* **Task to complete**:
Extract the material verbatim from its first line through the line containing "Action: [x=271, y=111]", inclusive, and omit the pictures.

* **Exercise data**:
** Begin **
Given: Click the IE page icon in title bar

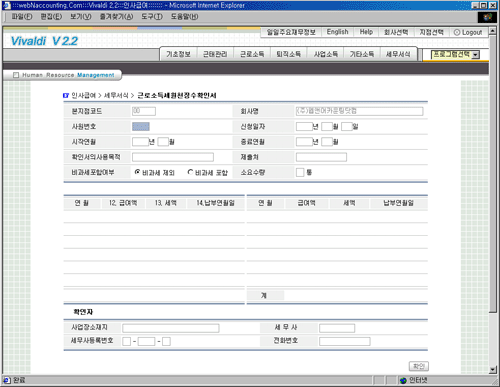Looking at the screenshot, I should 6,6.

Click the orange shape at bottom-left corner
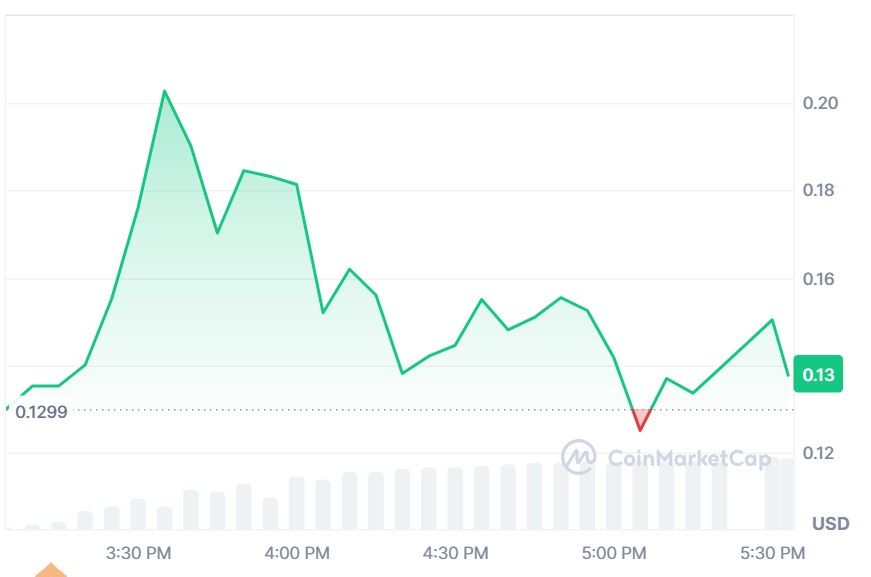pyautogui.click(x=50, y=571)
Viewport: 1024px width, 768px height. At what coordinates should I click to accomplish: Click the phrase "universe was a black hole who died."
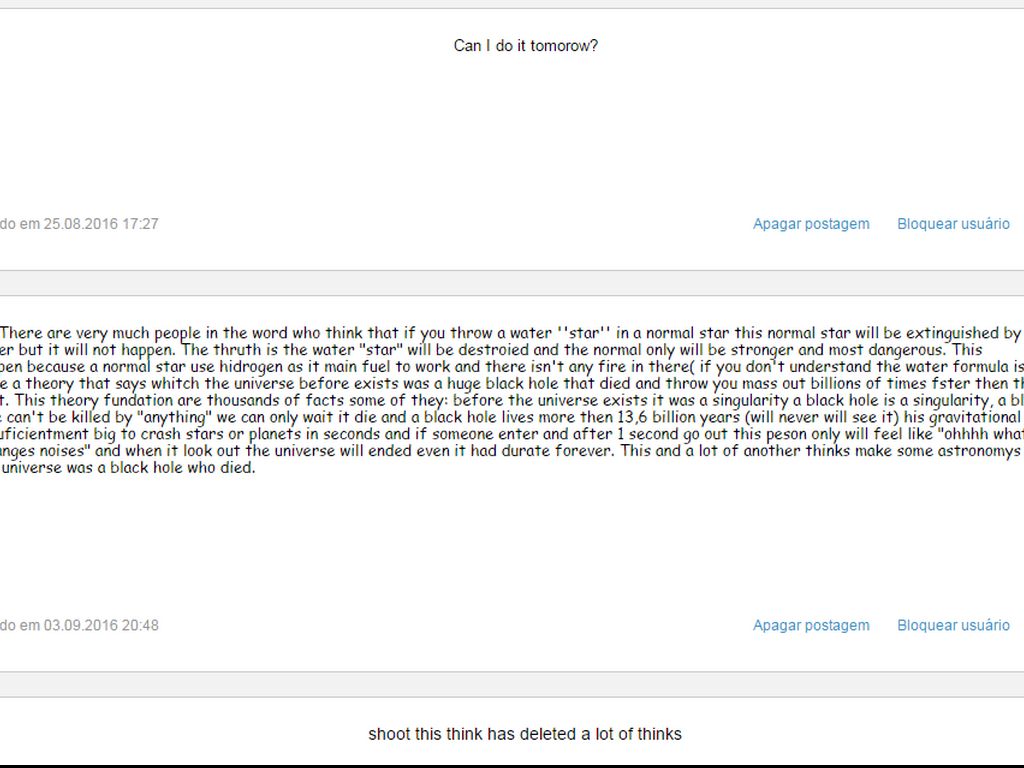(x=128, y=468)
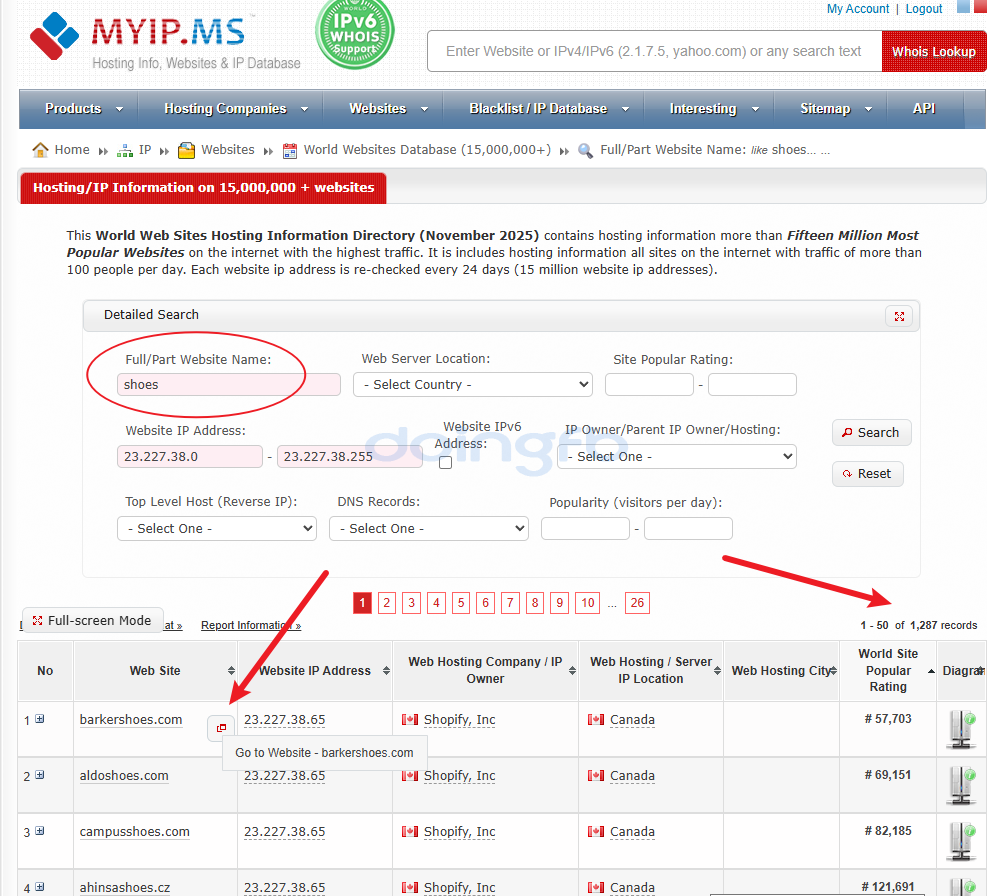Open the DNS Records dropdown
The width and height of the screenshot is (990, 896).
428,528
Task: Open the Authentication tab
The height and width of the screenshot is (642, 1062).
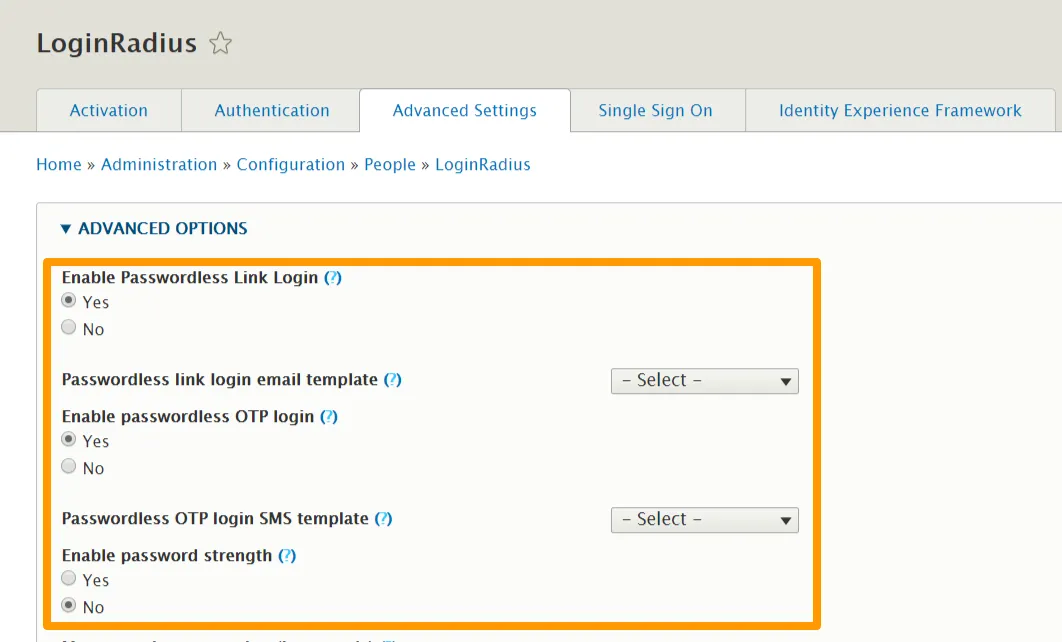Action: [x=271, y=111]
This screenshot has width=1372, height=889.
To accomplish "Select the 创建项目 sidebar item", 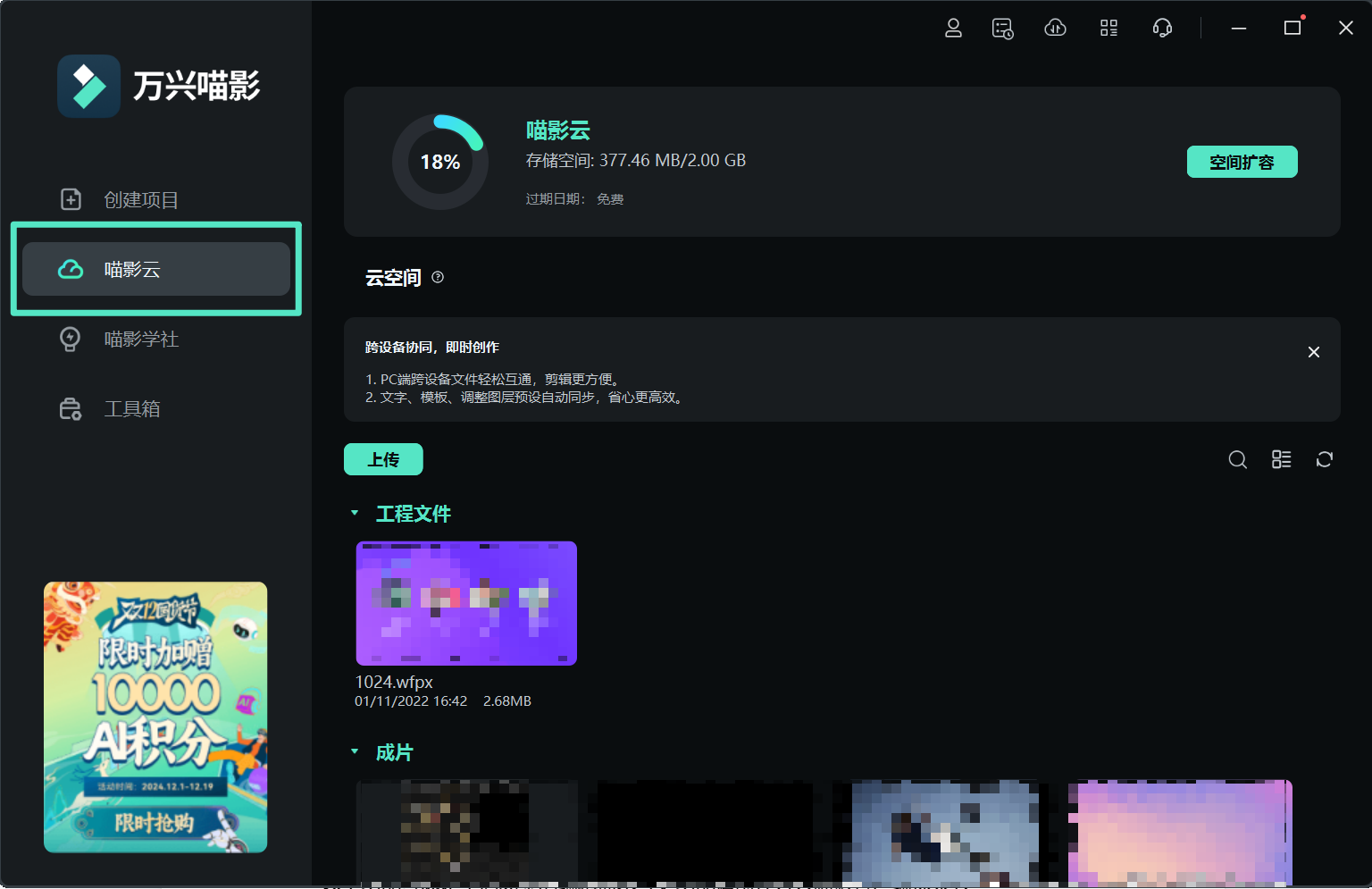I will [141, 199].
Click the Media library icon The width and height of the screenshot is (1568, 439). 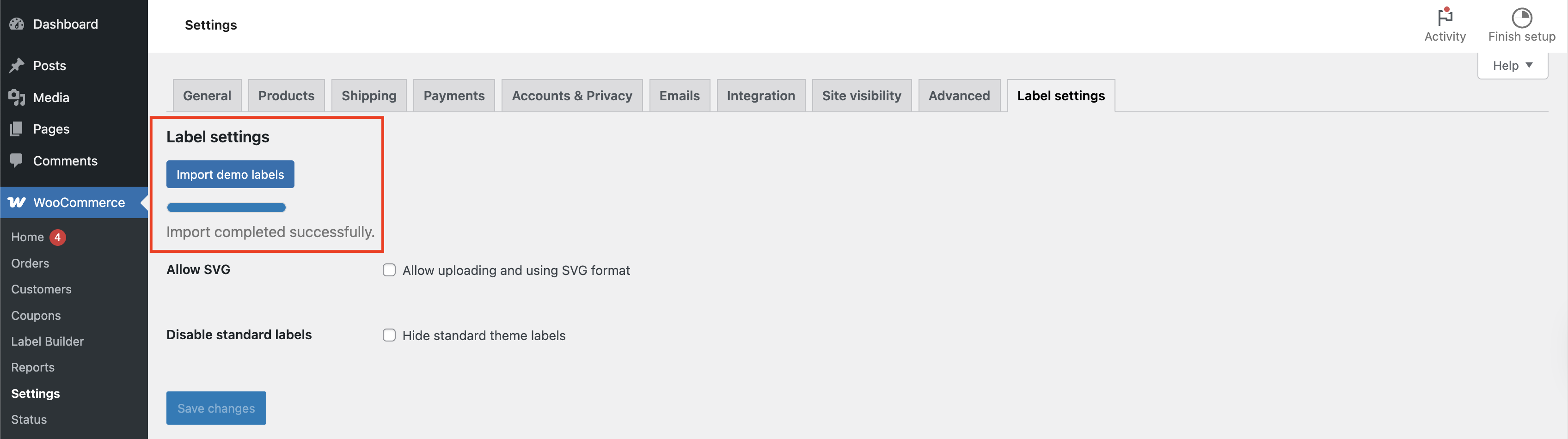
** End **
* **In response**:
Given: Click the IE page icon in title bar

Looking at the screenshot, I should 6,6.

Click the orange shape at bottom-left corner
pyautogui.click(x=50, y=571)
Viewport: 1024px width, 768px height. At what coordinates should I click to accomplish: Click the phrase "universe was a black hole who died."
(x=128, y=468)
Open the DNS Records dropdown
The width and height of the screenshot is (990, 896).
428,528
Task: Open the Authentication tab
The height and width of the screenshot is (642, 1062).
Action: [x=271, y=111]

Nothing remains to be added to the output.